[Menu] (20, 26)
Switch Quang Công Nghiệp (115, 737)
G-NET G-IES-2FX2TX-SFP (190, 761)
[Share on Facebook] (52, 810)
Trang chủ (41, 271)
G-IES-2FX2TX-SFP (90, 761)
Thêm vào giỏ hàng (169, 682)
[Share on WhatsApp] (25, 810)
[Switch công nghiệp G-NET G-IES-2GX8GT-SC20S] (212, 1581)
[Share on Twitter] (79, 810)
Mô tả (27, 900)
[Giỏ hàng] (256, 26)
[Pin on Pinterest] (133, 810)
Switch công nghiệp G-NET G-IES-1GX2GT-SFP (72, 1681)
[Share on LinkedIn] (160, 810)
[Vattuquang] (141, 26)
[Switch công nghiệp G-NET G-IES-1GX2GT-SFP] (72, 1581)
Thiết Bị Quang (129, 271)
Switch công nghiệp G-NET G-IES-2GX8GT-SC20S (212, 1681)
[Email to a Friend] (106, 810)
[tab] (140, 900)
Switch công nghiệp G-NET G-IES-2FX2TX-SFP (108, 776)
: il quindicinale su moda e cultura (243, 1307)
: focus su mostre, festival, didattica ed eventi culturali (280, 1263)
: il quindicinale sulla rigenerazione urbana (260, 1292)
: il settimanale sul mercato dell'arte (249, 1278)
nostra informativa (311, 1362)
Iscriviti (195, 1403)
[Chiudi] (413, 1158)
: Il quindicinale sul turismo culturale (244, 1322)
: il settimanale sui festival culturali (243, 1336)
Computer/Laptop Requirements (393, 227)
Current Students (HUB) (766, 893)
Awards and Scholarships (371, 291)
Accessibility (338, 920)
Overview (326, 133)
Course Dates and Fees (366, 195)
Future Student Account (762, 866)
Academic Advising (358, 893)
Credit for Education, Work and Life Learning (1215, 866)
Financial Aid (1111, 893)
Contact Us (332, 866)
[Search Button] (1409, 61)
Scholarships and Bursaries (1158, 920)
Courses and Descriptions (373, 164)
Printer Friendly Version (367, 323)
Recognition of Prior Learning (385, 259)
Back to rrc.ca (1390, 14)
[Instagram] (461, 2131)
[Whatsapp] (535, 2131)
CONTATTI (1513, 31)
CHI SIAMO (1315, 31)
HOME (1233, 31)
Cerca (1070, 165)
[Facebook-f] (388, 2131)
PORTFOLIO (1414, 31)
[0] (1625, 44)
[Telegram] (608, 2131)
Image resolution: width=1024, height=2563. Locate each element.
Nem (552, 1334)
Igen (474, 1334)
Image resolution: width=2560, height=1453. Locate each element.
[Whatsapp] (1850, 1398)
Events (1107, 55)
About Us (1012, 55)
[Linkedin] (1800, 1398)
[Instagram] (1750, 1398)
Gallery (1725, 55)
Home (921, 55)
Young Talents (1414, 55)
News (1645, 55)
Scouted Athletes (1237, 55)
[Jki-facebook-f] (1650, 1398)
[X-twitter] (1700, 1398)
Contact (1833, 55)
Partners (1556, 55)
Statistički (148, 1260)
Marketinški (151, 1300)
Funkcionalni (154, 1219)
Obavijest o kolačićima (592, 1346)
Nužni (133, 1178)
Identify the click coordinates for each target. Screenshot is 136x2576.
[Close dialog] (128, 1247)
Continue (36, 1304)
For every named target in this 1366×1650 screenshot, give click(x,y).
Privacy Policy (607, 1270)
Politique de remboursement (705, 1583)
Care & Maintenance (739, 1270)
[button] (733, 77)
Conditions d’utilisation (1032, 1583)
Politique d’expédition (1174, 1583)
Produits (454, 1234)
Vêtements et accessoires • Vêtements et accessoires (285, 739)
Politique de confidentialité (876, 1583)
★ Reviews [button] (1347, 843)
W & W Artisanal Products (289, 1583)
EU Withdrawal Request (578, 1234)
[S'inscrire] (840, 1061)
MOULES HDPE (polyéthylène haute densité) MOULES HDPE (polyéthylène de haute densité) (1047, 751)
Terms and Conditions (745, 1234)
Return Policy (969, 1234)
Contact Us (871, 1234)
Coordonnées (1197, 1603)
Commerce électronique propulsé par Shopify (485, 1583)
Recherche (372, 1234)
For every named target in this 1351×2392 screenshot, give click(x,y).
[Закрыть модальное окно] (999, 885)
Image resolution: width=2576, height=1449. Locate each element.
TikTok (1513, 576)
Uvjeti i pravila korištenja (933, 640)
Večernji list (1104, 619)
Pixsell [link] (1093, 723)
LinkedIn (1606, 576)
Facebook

-=-=-=-=-

AIM OF THE EXERCISE: Please print the material again in full, exactly as it is.

YOUR SOLUTION:
[Menu] (20, 26)
Switch Quang Công Nghiệp (115, 737)
G-NET G-IES-2FX2TX-SFP (190, 761)
[Share on Facebook] (52, 810)
Trang chủ (41, 271)
G-IES-2FX2TX-SFP (90, 761)
Thêm vào giỏ hàng (169, 682)
[Share on WhatsApp] (25, 810)
[Switch công nghiệp G-NET G-IES-2GX8GT-SC20S] (212, 1581)
[Share on Twitter] (79, 810)
Mô tả (27, 900)
[Giỏ hàng] (256, 26)
[Pin on Pinterest] (133, 810)
Switch công nghiệp G-NET G-IES-1GX2GT-SFP (72, 1681)
[Share on LinkedIn] (160, 810)
[Vattuquang] (141, 26)
[Switch công nghiệp G-NET G-IES-1GX2GT-SFP] (72, 1581)
Thiết Bị Quang (129, 271)
Switch công nghiệp G-NET G-IES-2GX8GT-SC20S (212, 1681)
[Email to a Friend] (106, 810)
[tab] (140, 900)
Switch công nghiệp G-NET G-IES-2FX2TX-SFP (108, 776)
: il quindicinale su moda e cultura (243, 1307)
: focus su mostre, festival, didattica ed eventi culturali (280, 1263)
: il quindicinale sulla rigenerazione urbana (260, 1292)
: il settimanale sul mercato dell'arte (249, 1278)
nostra informativa (311, 1362)
Iscriviti (195, 1403)
[Chiudi] (413, 1158)
: Il quindicinale sul turismo culturale (244, 1322)
: il settimanale sui festival culturali (243, 1336)
Computer/Laptop Requirements (393, 227)
Current Students (HUB) (766, 893)
Awards and Scholarships (371, 291)
Accessibility (338, 920)
Overview (326, 133)
Course Dates and Fees (366, 195)
Future Student Account (762, 866)
Academic Advising (358, 893)
Credit for Education, Work and Life Learning (1215, 866)
Financial Aid (1111, 893)
Contact Us (332, 866)
[Search Button] (1409, 61)
Scholarships and Bursaries (1158, 920)
Courses and Descriptions (373, 164)
Printer Friendly Version (367, 323)
Recognition of Prior Learning (385, 259)
Back to rrc.ca (1390, 14)
[Instagram] (461, 2131)
[Whatsapp] (535, 2131)
CONTATTI (1513, 31)
CHI SIAMO (1315, 31)
HOME (1233, 31)
Cerca (1070, 165)
[Facebook-f] (388, 2131)
PORTFOLIO (1414, 31)
[0] (1625, 44)
[Telegram] (608, 2131)
Image resolution: width=1024, height=2563. Locate each element.
Nem (552, 1334)
Igen (474, 1334)
Image resolution: width=2560, height=1453. Locate each element.
[Whatsapp] (1850, 1398)
Events (1107, 55)
About Us (1012, 55)
[Linkedin] (1800, 1398)
[Instagram] (1750, 1398)
Gallery (1725, 55)
Home (921, 55)
Young Talents (1414, 55)
News (1645, 55)
Scouted Athletes (1237, 55)
[Jki-facebook-f] (1650, 1398)
[X-twitter] (1700, 1398)
Contact (1833, 55)
Partners (1556, 55)
Statistički (148, 1260)
Marketinški (151, 1300)
Funkcionalni (154, 1219)
Obavijest o kolačićima (592, 1346)
Nužni (133, 1178)
Identify the click coordinates for each target. Screenshot is 136x2576.
[Close dialog] (128, 1247)
Continue (36, 1304)
For every named target in this 1366×1650 screenshot, give click(x,y).
Privacy Policy (607, 1270)
Politique de remboursement (705, 1583)
Care & Maintenance (739, 1270)
[button] (733, 77)
Conditions d’utilisation (1032, 1583)
Politique d’expédition (1174, 1583)
Produits (454, 1234)
Vêtements et accessoires • Vêtements et accessoires (285, 739)
Politique de confidentialité (876, 1583)
★ Reviews [button] (1347, 843)
W & W Artisanal Products (289, 1583)
EU Withdrawal Request (578, 1234)
[S'inscrire] (840, 1061)
MOULES HDPE (polyéthylène haute densité) MOULES HDPE (polyéthylène de haute densité) (1047, 751)
Terms and Conditions (745, 1234)
Return Policy (969, 1234)
Contact Us (871, 1234)
Coordonnées (1197, 1603)
Commerce électronique propulsé par Shopify (485, 1583)
Recherche (372, 1234)
For every named target in this 1351×2392 screenshot, give click(x,y).
[Закрыть модальное окно] (999, 885)
Image resolution: width=2576, height=1449. Locate each element.
TikTok (1513, 576)
Uvjeti i pravila korištenja (933, 640)
Večernji list (1104, 619)
Pixsell [link] (1093, 723)
LinkedIn (1606, 576)
Facebook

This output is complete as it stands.